La proiezione si terrà alle 21 alla sala della Musica, in via Giordano, 3. La serata, organizzata dall’associazione culturale Magnacharta, è a ingresso libero.

Il film dello scrittore e regista padovano è il condensato di una storia d’amore di una famiglia moderna, che si intreccia all’emozione che i paesaggi sconfinati del Delta sono in grado di suscitare sia su in chi vive nel territorio, sia in chi non l’ha mai visitato.

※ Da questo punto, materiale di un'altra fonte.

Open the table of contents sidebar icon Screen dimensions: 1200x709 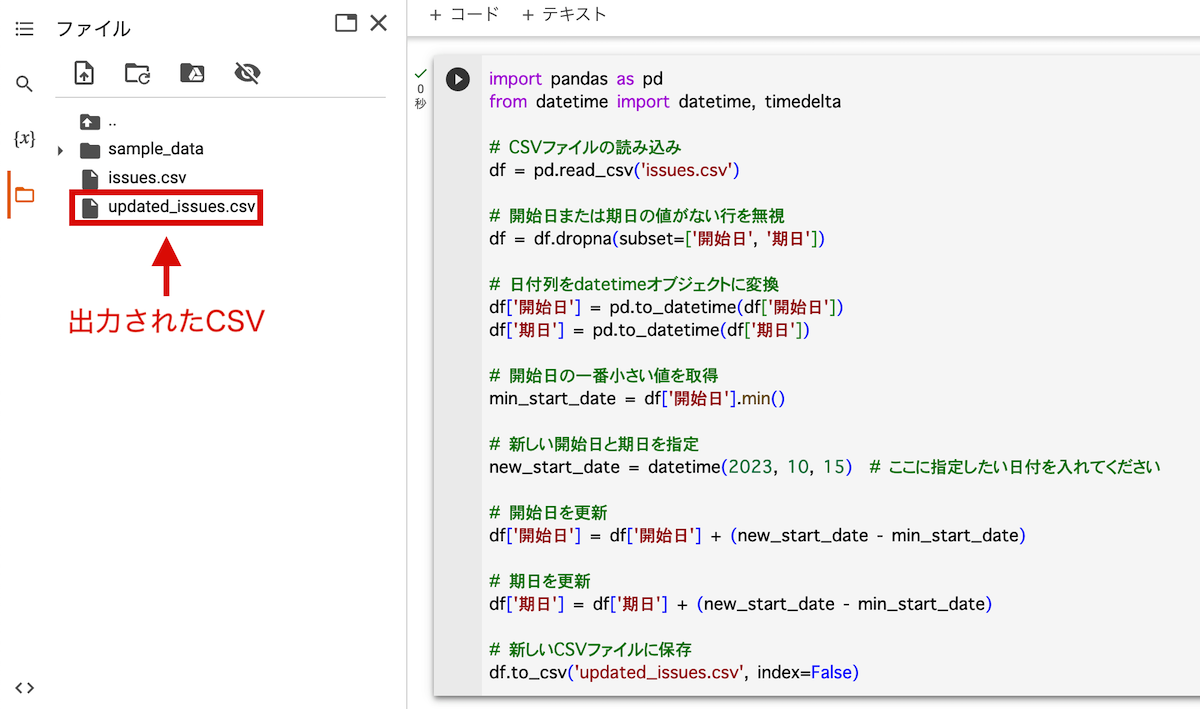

L’opera prima cinematografica di Marinelli, scrittore e regista teatrale, si apre con un incipit di Scano Boa di Gian Antonio Cibotto. “Credo che anche il Delta del Po, la terra più giovane d’Italia, abbia il suo archetipo – spiega Vainer Tugnolo -. E che questo archetipo sia Scano Boa. E’ lì, dove la vita e la morte si sono ritrovate vicine, a dialogare insieme, compagne di viaggio per un breve tratto di strada (di fiume), a bordo di una piccola imbarcazione. E’ lì che si ritrova il vero senso di un territorio sempre in lotta per preservare se stesso”.

Il Delta è al centro dell’opera, che si apre con scene girate a Santa Giulia, un paesaggio ai limiti tra il reale e metafisico, dove il cielo cade sul mare e dove, citando ancora Cibotto, “la magia appare solo a chi, visitandolo non la cerca”. “E’ anche per questo – prosegue Tugnolo – che abbiamo chiesto a Marinelli di venire a Porto Tolle. Anche lui è partito da Scano Boa, tanti anni fa, e anche lui ha viaggiato molto attraverso il mondo, e forse il Delta non lo ha mai lasciato“.

Proprio come la frase di Amos Gitai, all’inizio del suo nuovo piccolo film: “Torniamo sempre dove non siamo mai stati”. Proprio come Gian Antonio Cibotto avvertiva i lettori del suo Scano Boa: “Il Delta non esiste. Io lo so, ci sono vissuto”.

“La misura dell’infinito” è realizzato nell’ambito di FUTOUR, progetto di formazione continua sostenuto dalla Regione Veneto, tramite il Fondo Sociale Europeo, e CIFIR-Ente di formazione di Confindustria Venezia Rovigo. Fra gli interpreti figurano Ivana Monti e Debora Caprioglio.

Marinelli, nato a Vicenza nel 1973, è regista e scrittore. Insegna Istituzioni di Regia Teatrale all’Accademia delle Arti di Roma. Ha pubblicato “Amori in Stazione” (1995), “Pigalle” (1998) e “Non vi amerò per sempre” (2008), è stato finalista al Premio Campiello con “Dopo l’amore” (2002) e “Ti lascio il meglio di me” (2006). A teatro ha diretto, fra le varie opere, “Arsenico e vecchi merletti” di Joseph Kesserling, “L’innocente” di Gabriele D’Annunzio, “Il mercante di Venezia” di W. Shakespeare e “Doppio Sogno” da A. Schnitzler.